Extract provided
Segment Open
Vimentin expression in TNBC cells. Analyses were performed four days after ECP treatment. (A) Real-time PCR analysis of mRNA levels of vimentin. RPLP0 mRNA was used to normalize variability in template loading. Data from control cells were set as 1, relative mRNA expression was evaluated by fold-change. (B) Western blot analysis of vimentin. Actin was used as loading control. (C) Flow cytometry analysis of vimentinhigh sub-population. Cells were incubated with an antibody against vimentin and analyzed by flow cytometry with APC filter. Isotype antibody was used as control. Cells with APC fluorescence intensity ≥ log 103 were considered as vimentinhigh. (D) Quantification of vimentin positive and vimentinhigh sub-population in MDA-MB-231 cells (left panel) or SUM159-PT (right panel) cells. Quantitative graphics correspond to 3 independent experiments and illustrations are representative of 3 independent experiments. ns, not significant; *, p < 0.05; **, p < 0.01. Unpaired Student t-test.
Segment Closed
Your goal
List each lettered panel in the figure legend on vimentin expression above, along with the analysis that panel presents.

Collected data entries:
Segment Open
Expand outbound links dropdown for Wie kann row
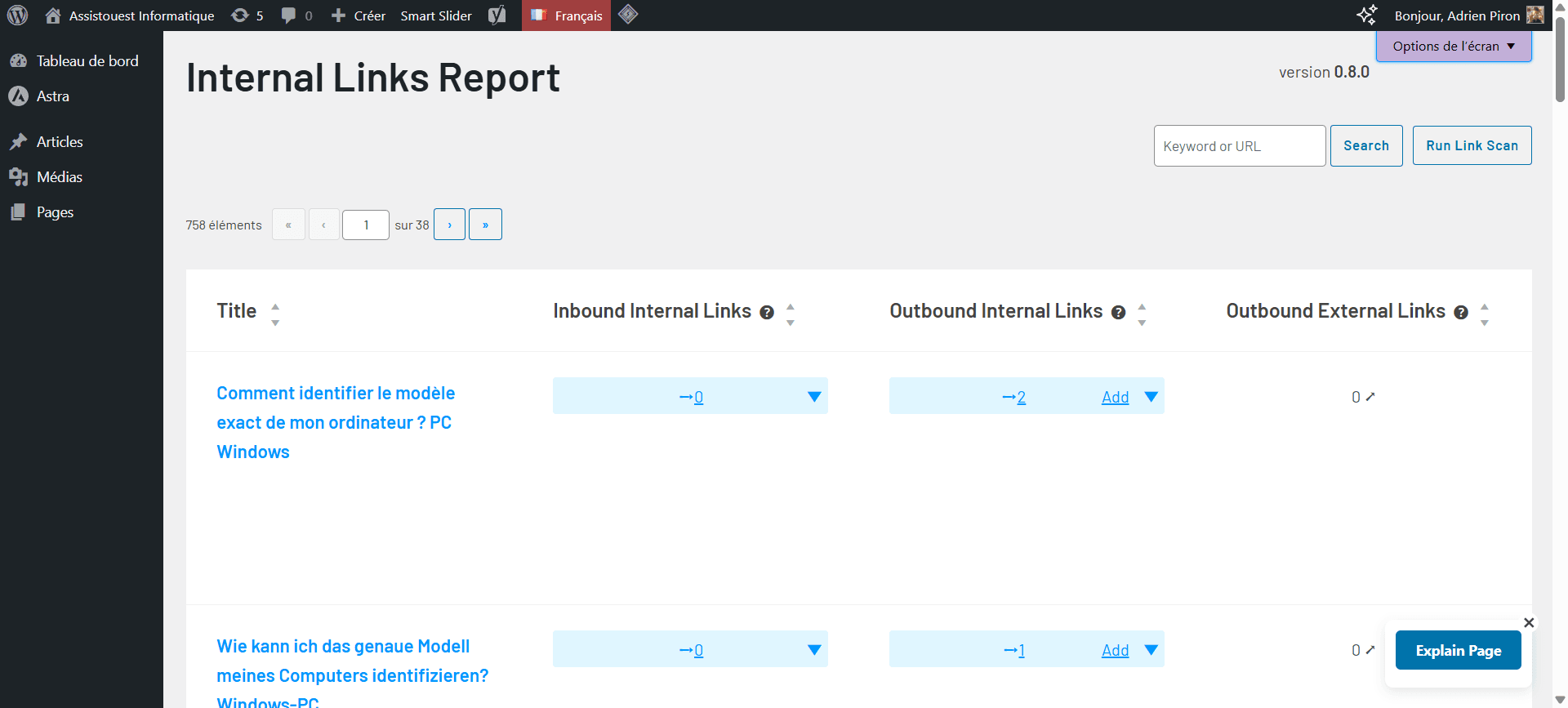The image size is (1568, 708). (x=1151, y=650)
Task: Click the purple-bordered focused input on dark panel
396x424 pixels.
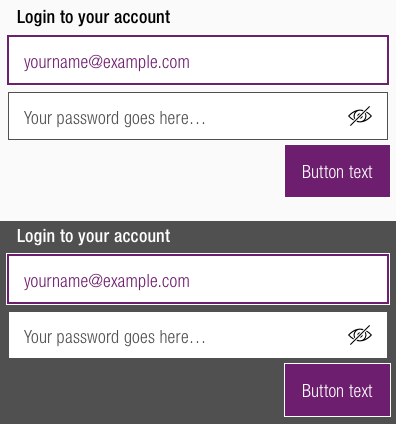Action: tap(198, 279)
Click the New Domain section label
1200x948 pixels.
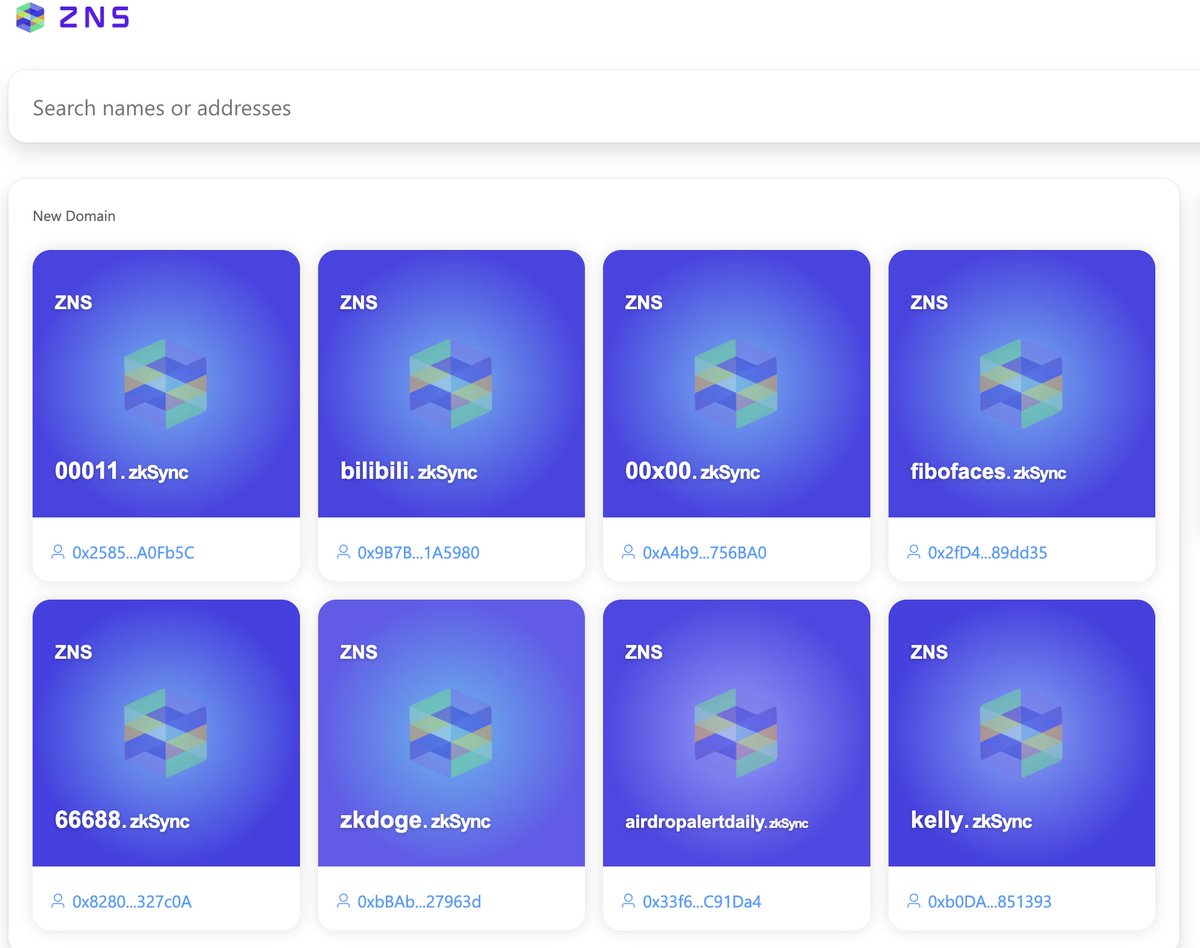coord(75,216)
Segment Closed
Answer section
(A) Real-time PCR analysis of mRNA levels of vimentin
(B) Western blot analysis of vimentin
(C) Flow cytometry analysis of vimentinhigh sub-population
(D) Quantification of vimentin positive and vimentinhigh sub-population in MDA-MB-231 cells (left panel) or SUM159-PT cells (right panel)